137. While the State sought to justify the levy of impugned cess by reference to Entry 49 of List II, the writ petitioner laid challenge to the validity of levy on very many grounds. It was submitted, firstly, that to bring the levy within the field of Entry 49 of List II it must be directly upon the land whereas the levy in question is really a tax on production of tea, a subject covered by Entry 84 of List I; secondly, that a tax on land must be a constant figure whereas the impugned levy varies from year to year based as it is on the quantity of tea produced in a tea estate in a given year and where there is no production of tea leaves at all in a particular year, no cess would be payable by tea estate in that year; thirdly, that the definition of ‘tea estate’ further establishes the absence of any nexus between ‘cess’ and the ‘land’; land covered by the factory and building and even fallow land, is included within the meaning of ‘tea estate’ and if no tea leaves are produced and plucked, there would not be levy on the estate at all; and fourthly, that the levy is clearly invalid in view of the seven-judges Bench decision of this Court in India Cement and the three-judges bench decision in Orissa Cement. It was urged that the impugned amendment was brought to remove the defect in the levy pointed out in Buxa Dooars, but the flaw was persisting. Jeevan Reddy, J., spoke for the three-judges bench, placing on record their unanimous opinion. The Court noticed, vide para 10, the real factual situation as generally obtains about the tea estate.

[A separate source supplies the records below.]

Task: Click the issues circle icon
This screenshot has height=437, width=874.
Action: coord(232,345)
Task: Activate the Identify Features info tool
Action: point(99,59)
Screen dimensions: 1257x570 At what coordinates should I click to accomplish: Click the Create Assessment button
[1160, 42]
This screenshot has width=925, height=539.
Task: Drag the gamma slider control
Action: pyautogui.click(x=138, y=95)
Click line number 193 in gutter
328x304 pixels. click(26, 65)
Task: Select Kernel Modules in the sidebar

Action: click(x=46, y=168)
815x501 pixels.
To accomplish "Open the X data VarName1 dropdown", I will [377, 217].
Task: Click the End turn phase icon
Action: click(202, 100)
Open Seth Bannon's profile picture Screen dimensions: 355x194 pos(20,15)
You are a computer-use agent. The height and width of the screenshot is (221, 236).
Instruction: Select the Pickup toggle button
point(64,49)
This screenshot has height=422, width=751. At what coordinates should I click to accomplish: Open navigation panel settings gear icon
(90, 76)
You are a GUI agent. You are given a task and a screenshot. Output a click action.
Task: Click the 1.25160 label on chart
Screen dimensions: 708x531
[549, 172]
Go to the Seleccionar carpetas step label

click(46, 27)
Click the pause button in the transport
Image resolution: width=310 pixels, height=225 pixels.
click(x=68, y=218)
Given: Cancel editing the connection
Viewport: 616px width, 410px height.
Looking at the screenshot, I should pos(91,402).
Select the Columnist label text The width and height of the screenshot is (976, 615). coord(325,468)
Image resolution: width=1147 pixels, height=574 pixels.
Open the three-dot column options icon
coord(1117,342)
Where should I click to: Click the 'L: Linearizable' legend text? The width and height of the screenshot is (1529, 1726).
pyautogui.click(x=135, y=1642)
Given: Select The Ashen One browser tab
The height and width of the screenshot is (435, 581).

The definition of ‘tea estate’ as incorporated by the amendment is a well-understood entity and hence is legitimately and reasonably capable of being classified as a separate category for the purpose of taxation and the rate of tax. The Court, on a near – exhaustive review of the available decisions on the point, arrived at a few conclusions which, so far as relevant for our purposes, are summed up as under:
(i) a financial levy must have a mode of assessment but the mode of assessment does not determine the character of a tax. The nature of machinery for assessment is often complicated and is not of much assistance except insofar as it may throw light on the general character of the tax. The annual value is not necessarily an actual income but only a standard by which income may be measured. Merely because the same standard or mechanism of assessment has been adopted in a legislation covered by an entry under the Union List and also by a legislation covered by an entry in the State List, the latter legislation cannot be said to have encroached upon the field meant for the former;
(ii) the subject of tax is different from the measure of the levy;
(iii) merely because a tax on land or building is imposed by reference to its income or yield, it does not cease to be a tax on land or building. The income or yield of the land/building is taken merely as a measure of the tax; it does not alter the nature or character of the levy. It still remains a tax on land or building. No one can say that a tax under a particular entry must be levied only in a particular manner. The legislature is free to adopt such method of levy as it chooses. So long as the essential character of levy is not departed from within the four corners of the particular entry, the manner of levying the tax would not have any vitiating effect;
(iv) ample authority is available to hold that a tax on land within the meaning of Entry 49 of List II can be levied with reference to the yield or income. Whether an agricultural land or an orchard or a tea estate, they do require some capital and labour to make them yield or to produce income which yield or income can without difficulty be taken as measure for quantifying the tax which would undoubtedly be a levy on the land;
(v) it is not an essence of a tax, nor a condition of its validity, that the tax must be constant and uniform for all the years or for a particular number of years. The tax on land or building can be levied and assessed by reference to previous year’s income or yield. In short, it is open to the State legislature to adopt such formula as it thinks appropriate for levying the tax and so long as the character of the tax remains the same as contemplated by the entry, it does not matter how the tax is calculated, measured or assessed;
(vi) it is permissible to classify land by reference to its user as a separate unit for the purpose of levy of cess. Tea estate, as a separate category of land, is a valid classification;
(vii) the fact that the Tea Act empowers the Central government to levy a duty or cess upon tea or tea leaves for the purposes of that Act, can in no manner deprive the State legislature of its power to tax the land comprised in a tea estate. By levying the cess the State legislature is not seeking to control the cultivation of tea but only to levy the tax on land comprised in a tea estate. The fact that ultimately the tax may have to be borne by the tea industry is no ground for holding that the said levy is upon the tea industry. The State legislature is not denuded of its power to levy a tax upon the land or upon a building merely because such land or building is held or owned by an industry which is governed by a central legislation.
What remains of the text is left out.